*TASKS*.
**a.** Duplicate the portion of the review of the Topological Resilience Index paper that begins at the words "1. Abstract: the" and stops after the words "symbol lead unverified.".
**b.** Rewrite the data listing records from their first line through the line containing "Action: tap(812, 438)", replacing "Instruction" with "Command" and leaving everything else unchanged.

*PASSAGE PROVIDED*.
╔══

Summary. The paper introduces the Topological Resilience Index (TRI) for characterizing the resilience of AI-native wireless receivers to distributional shifts in channel conditions. TRI is defined using persistent homology on loss-landscape sublevel sets, CIR distribution shift, and channel manifold topology via spectral gap normalized by Olivier-Ricci curvature. The manuscript claims that TRI is bounded, monotonic under performance degradation, and Lipschitz-stable with respect to Wasserstein distance perturbations in channel distributions. Simulations on an OFDM deep-learning receiver across ten ITU-R transitions at three shift rates show that TRI provides a mean warning lead of more than one OFDM symbol over baselines, with gradient-norm achieving zero lead, and TRI-guided adaptation reduces post-shift BER by 80% within 200 OFDM symbols.

Significance. If the theoretical guarantees hold and the empirical results are reproducible, this work could provide a valuable new tool for monitoring and adapting deep learning based receivers in non-stationary wireless environments, potentially improving reliability in practical deployments. The use of persistent homology for this purpose is novel in the wireless communications context.

major comments (2)
  1. Abstract: the claims that TRI is bounded, monotonic under performance degradation, and Lipschitz-stable w.r.t. Wasserstein distance on channel distributions are asserted without derivation, proof sketch, or reference to any theorem/equation; this is load-bearing because the simulation superiority (warning lead and BER reduction) is attributed to these properties.
  2. The section establishing theoretical guarantees: the Lipschitz-stability of the combined TRI map (persistence of loss sublevel sets + CIR shift + spectral-gap/Olivier-Ricci normalization) is stated as holding but no explicit bound or regularity conditions on the loss landscape or kernel matrix are supplied, leaving the attribution of the >1 OFDM symbol lead unverified.
minor comments (2)
  1. Simulation results lack reported error bars, number of Monte Carlo runs, exclusion criteria for the ten ITU-R transitions, and statistical tests for the mean warning lead and 80% BER reduction claims.
  2. Notation for the three TRI components is introduced in the abstract but would benefit from explicit equations defining each dimension and their aggregation.

╚══

*Data listing*.

╔══

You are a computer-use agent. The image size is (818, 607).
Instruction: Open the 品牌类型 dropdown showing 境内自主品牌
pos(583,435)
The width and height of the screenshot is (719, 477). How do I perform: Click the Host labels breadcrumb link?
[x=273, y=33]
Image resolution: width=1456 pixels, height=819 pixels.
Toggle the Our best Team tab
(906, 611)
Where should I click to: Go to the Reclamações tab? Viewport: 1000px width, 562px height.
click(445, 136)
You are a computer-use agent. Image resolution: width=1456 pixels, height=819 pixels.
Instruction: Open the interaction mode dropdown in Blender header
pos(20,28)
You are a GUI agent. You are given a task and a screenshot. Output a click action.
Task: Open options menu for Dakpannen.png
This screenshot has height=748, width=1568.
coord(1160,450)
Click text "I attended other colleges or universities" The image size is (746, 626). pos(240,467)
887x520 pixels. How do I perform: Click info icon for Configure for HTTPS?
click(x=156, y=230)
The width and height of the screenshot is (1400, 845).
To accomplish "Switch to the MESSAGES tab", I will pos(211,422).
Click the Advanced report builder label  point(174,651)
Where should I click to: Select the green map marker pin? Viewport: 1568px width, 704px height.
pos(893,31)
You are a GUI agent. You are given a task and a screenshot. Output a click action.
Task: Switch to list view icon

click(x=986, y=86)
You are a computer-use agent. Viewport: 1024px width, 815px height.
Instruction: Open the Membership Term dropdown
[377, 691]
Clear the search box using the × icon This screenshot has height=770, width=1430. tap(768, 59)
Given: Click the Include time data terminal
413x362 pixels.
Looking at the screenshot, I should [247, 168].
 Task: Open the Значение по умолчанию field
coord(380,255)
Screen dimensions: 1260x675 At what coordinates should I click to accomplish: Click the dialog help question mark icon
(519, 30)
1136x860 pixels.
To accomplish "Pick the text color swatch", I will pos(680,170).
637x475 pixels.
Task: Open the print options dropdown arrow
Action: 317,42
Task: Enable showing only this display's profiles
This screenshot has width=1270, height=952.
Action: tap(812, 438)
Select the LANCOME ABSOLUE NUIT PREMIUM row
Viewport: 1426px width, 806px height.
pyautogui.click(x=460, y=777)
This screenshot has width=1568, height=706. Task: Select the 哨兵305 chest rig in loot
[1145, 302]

╚══

*SOLUTIONS FOR EACH TASK*.
**a.**
1. Abstract: the claims that TRI is bounded, monotonic under performance degradation, and Lipschitz-stable w.r.t. Wasserstein distance on channel distributions are asserted without derivation, proof sketch, or reference to any theorem/equation; this is load-bearing because the simulation superiority (warning lead and BER reduction) is attributed to these properties.
  2. The section establishing theoretical guarantees: the Lipschitz-stability of the combined TRI map (persistence of loss sublevel sets + CIR shift + spectral-gap/Olivier-Ricci normalization) is stated as holding but no explicit bound or regularity conditions on the loss landscape or kernel matrix are supplied, leaving the attribution of the >1 OFDM symbol lead unverified.

**b.**
You are a computer-use agent. The image size is (818, 607).
Command: Open the 品牌类型 dropdown showing 境内自主品牌
pos(583,435)
The width and height of the screenshot is (719, 477). How do I perform: Click the Host labels breadcrumb link?
[x=273, y=33]
Image resolution: width=1456 pixels, height=819 pixels.
Toggle the Our best Team tab
(906, 611)
Where should I click to: Go to the Reclamações tab? Viewport: 1000px width, 562px height.
click(445, 136)
You are a computer-use agent. Image resolution: width=1456 pixels, height=819 pixels.
Command: Open the interaction mode dropdown in Blender header
pos(20,28)
You are a GUI agent. You are given a task and a screenshot. Output a click action.
Task: Open options menu for Dakpannen.png
This screenshot has height=748, width=1568.
coord(1160,450)
Click text "I attended other colleges or universities" The image size is (746, 626). pos(240,467)
887x520 pixels. How do I perform: Click info icon for Configure for HTTPS?
click(x=156, y=230)
The width and height of the screenshot is (1400, 845).
To accomplish "Switch to the MESSAGES tab", I will pos(211,422).
Click the Advanced report builder label  point(174,651)
Where should I click to: Select the green map marker pin? Viewport: 1568px width, 704px height.
pos(893,31)
You are a GUI agent. You are given a task and a screenshot. Output a click action.
Task: Switch to list view icon

click(x=986, y=86)
You are a computer-use agent. Viewport: 1024px width, 815px height.
Command: Open the Membership Term dropdown
[377, 691]
Clear the search box using the × icon This screenshot has height=770, width=1430. tap(768, 59)
Given: Click the Include time data terminal
413x362 pixels.
Looking at the screenshot, I should [247, 168].
 Task: Open the Значение по умолчанию field
coord(380,255)
Screen dimensions: 1260x675 At what coordinates should I click to accomplish: Click the dialog help question mark icon
(519, 30)
1136x860 pixels.
To accomplish "Pick the text color swatch", I will pos(680,170).
637x475 pixels.
Task: Open the print options dropdown arrow
Action: 317,42
Task: Enable showing only this display's profiles
This screenshot has width=1270, height=952.
Action: tap(812, 438)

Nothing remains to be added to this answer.